Association

Many interesting questions about multivariate data involve association. For example, within the United States, there is a negative association between the amount of money an individual spends on healthcare in a given year and the number of years he survives beyond that year: the more spent on healthcare, the shorter the life expectancy. What does this mean? Could it be true? Does healthcare shorten your life?

Association is a property of two or more variables. In this example, the two variables are the amount an individual spends on healthcare, and the number of additional years the individual survives. Association is not the same as causation: Two variables can be strongly associated but have no causal connection, or can have a causal connection and no discernible association. Concluding that association implies a causal relationship is the post hoc ergo propter hoc fallacy discussed in This chapter presents tools for studying more than one variable at a time, and the relationships among variables, including association.

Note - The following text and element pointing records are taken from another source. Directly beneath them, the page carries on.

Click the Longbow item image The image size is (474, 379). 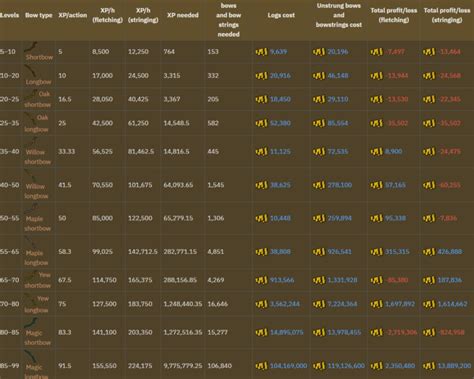(31, 71)
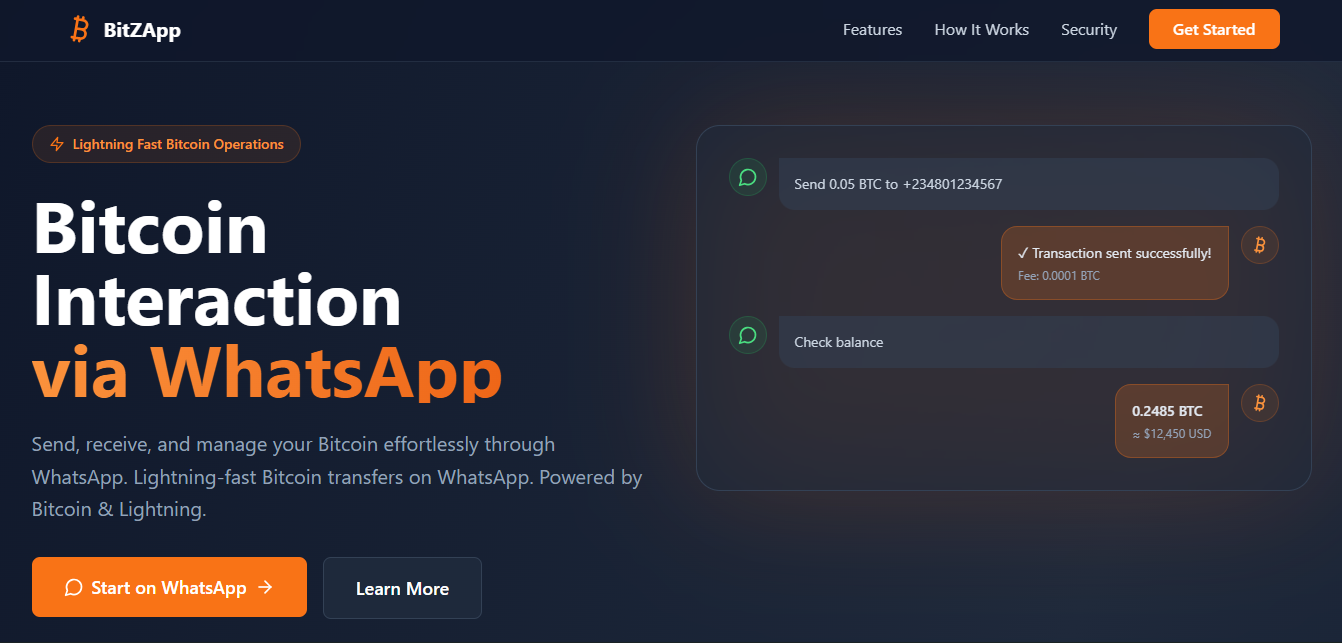The height and width of the screenshot is (643, 1342).
Task: Open the Features menu item
Action: [x=872, y=30]
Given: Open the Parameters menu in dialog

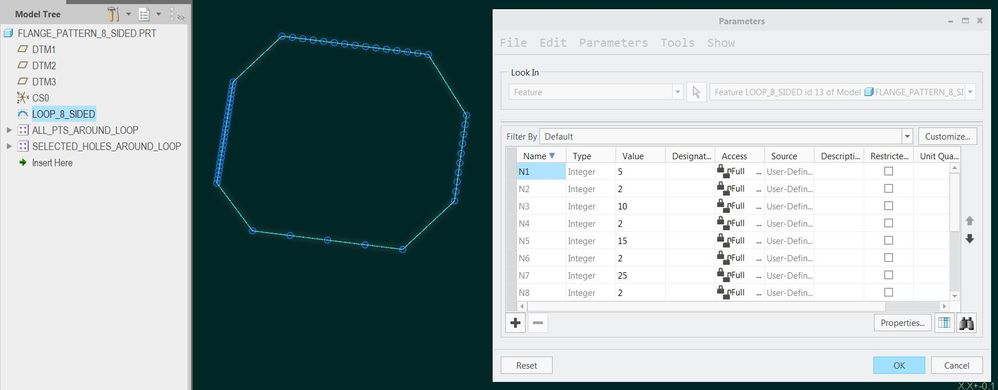Looking at the screenshot, I should tap(613, 43).
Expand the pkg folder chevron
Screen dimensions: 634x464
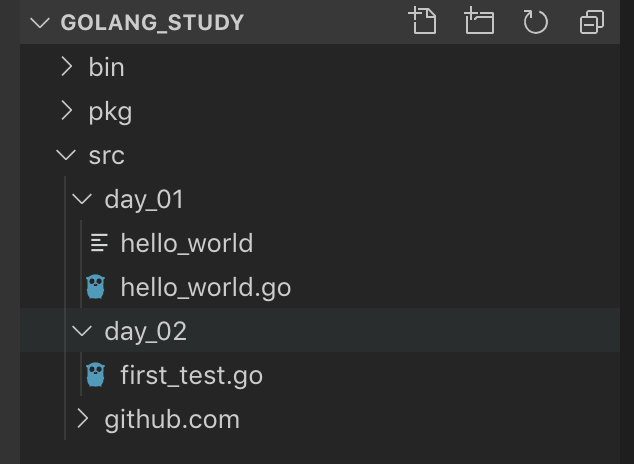(x=66, y=110)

Association of Pairs of Variables

We augmented measures of location for single variables by measures of spread, and we shall do the same for pairs of variables. A measure of the horizontal spread is the SD of the variable plotted on the horizontal or \(x\) axis. We shall write this as \( SD_X \). Similarly, the \(SD\) of the variable plotted on the vertical or \(y\) axis is a measure of the vertical spread. We'll write this as \( SD_Y \).

The \(SD\) is a measure of the scatter in a list. The typical deviation of the \(x\) coordinate of a point from the mean of the \(x\) coordinates is \( SD_X \). The typical deviation of the \(y\) coordinate of a point from the mean of the y coordinates is \( SD_Y \). We know from Chebychev's inequality that, for example, the \(x\) coordinates of at least 75% of the points will be within \( \pm 2 \times SD_X \) of the \(x\) coordinate of the point of averages, and that the \(y\) coordinates of at least 75% of the points will be within \( \pm 2 \times SD_Y \) of the \(y\) coordinate of the point of averages. However, in narrow ranges of \(x\) (vertical slices), the scatter in \(y\) might typically be smaller than \( SD_Y \), and in narrow ranges of \(y\) (horizontal slices), the scatter in \(x\) might typically be smaller than \( SD_X \). If so, the two variables are associated.

If individuals with larger than average values of one variable tend to have larger than average values of the other, and individuals with smaller than average values of one variable tend to have smaller than average values of the other, the scatter of the values of \(Y\) in vertical slices through the scatterplot will be smaller than \( SD_Y \). Such a scatterplot shows positive association. If individuals with larger than average values of one variable tend to have smaller than average values of the other, and individuals with smaller than average values of one variable tend have larger than average values of the other, the scatter of the values of \(Y\) in vertical slices through the scatterplot also will be smaller than \( SD_Y \); this is called negative association. Positive and negative associations are examples of linear association; variables can be associated nonlinearly as well.

is the scatterplot of the GMAT data again, but this time with four new lines: two vertical lines at the mean value of \(X\), plus and minus the \(SD\) of \(X\), the variable plotted on the horizontal axis; \( SD_X \), and two horizontal lines at the mean value of \(Y\), plus and minus the \(SD\) of \(Y\), the variable plotted on the vertical axis. There is also a new button, labeled "No SDs." Click the button. The label will change to "SDs," and the lines will go away. Buttons on figures in this book usually say what will happen when you click them. If the figure does not show the scatterplot of Verbal GMAT versus Quantitative GMAT, change the variables using the drop-down menus at the top of the figure.

The cloud of points in the scatterplot tilts slightly upward towards the right. Individuals with larger than average Quantitative GMAT scores tend to have larger than average Verbal GMAT scores, and individuals with smaller than average Quantitative GMAT scores tend to have smaller than average Verbal GMAT scores, so these variables are positively associated. The association between the Verbal and Quantitative GMAT scores of these students is not very strong. Knowing that a particular student scored above average on the Verbal GMAT does not let us guess how well the student did on the Quantitative GMAT much more accurately than we could have without knowing the student's Verbal GMAT score. For example, the student with the highest Quantitative GMAT score didn't do nearly as well on the Verbal GMAT as many other students, and the student with the lowest Quantitative GMAT score did above average on the Verbal portion of the exam. The overall vertical scatter in the scatterplot, SDy, is the \(SD\) of the Quantitative GMAT scores, which is about 6.77. Now consider just those students whose Verbal GMAT scores are between 43 and 45 (there are 77 such students). The \(SD\) of the Quantitative GMAT scores of those students was only about 5.91, rather less than the overall \(SD\) of the Quantitative GMAT scores, because there is an association between the variables. If we took other "slices" through the data—other narrow ranges of Verbal GMAT—we would typically find something similar: the \(SD\) of the Quantitative GMAT scores for students whose Verbal GMAT scores are in narrow ranges tends to be a bit smaller than the overall \(SD\) of the Quantitative GMAT scores.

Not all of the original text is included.